I could never relate to people who do this, just toss a person aside and forget about them so they can live in their bubble. It's not like that person actually went away, and there is all this unsaid mush in the back of their brain that has got to be eating at them. I feel bad for that, because it is a type of denial that leads to a breakdown. That and it hurts both the both of you, for no reason other than someone is afraid of having a tough conversation. I have always had those tough conversations, and I am free because of it. Don't loose a great thing just because it is hard to keep for a little while.
The truth is, standing up for myself in this situation was exceptionally difficult because there was a good reason for distance. Now this distance has become too vast, and there are no reasons left, just the feeling like I have been duped. Like I was lied to, and forgotten about. I tried all that I knew to do to stand up for myself while respecting my friends life and feelings, but she never tried for me.
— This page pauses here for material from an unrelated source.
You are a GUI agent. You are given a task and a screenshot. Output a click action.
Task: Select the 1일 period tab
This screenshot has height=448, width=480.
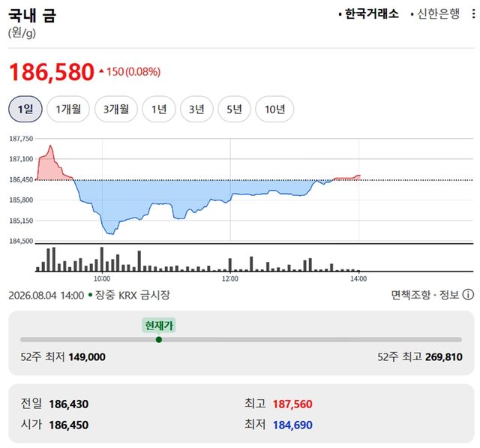click(x=25, y=109)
Not a single call, not a note that wasn't a response, and not a single cup of coffee, just a drop and a unfulfilled promise to be a friend again. Unfortunately, I don't think there is much time, or space for her to be a friend again. Its been too long, and I've been too strong, if there was anything to do to change this I would, but like I said, I've tried everything, and even nothing wasn't enough. This is me standing up for myself, and these few days are her last chance to show me that she is a friend. Based on history, I doubt we will survive, based on a specific person, we still have a tough shot. After that, I will be listening to my favorite Ani song, and moving on. I always thought that you were different, but you always wanted to be the same. Benjamin

1 comment:

  1. you cannot sit there and bitch about how someone has treated you, when infact you did the same to another. just remember that with time, karma does come back, or one could say "what comes around goes around"..... so stop sitting around feeling sorry for yourself, and start thinking about things you've done in the past. then, just then, maybe you will understand why you were cut out of someone's life. it isn't fun is it?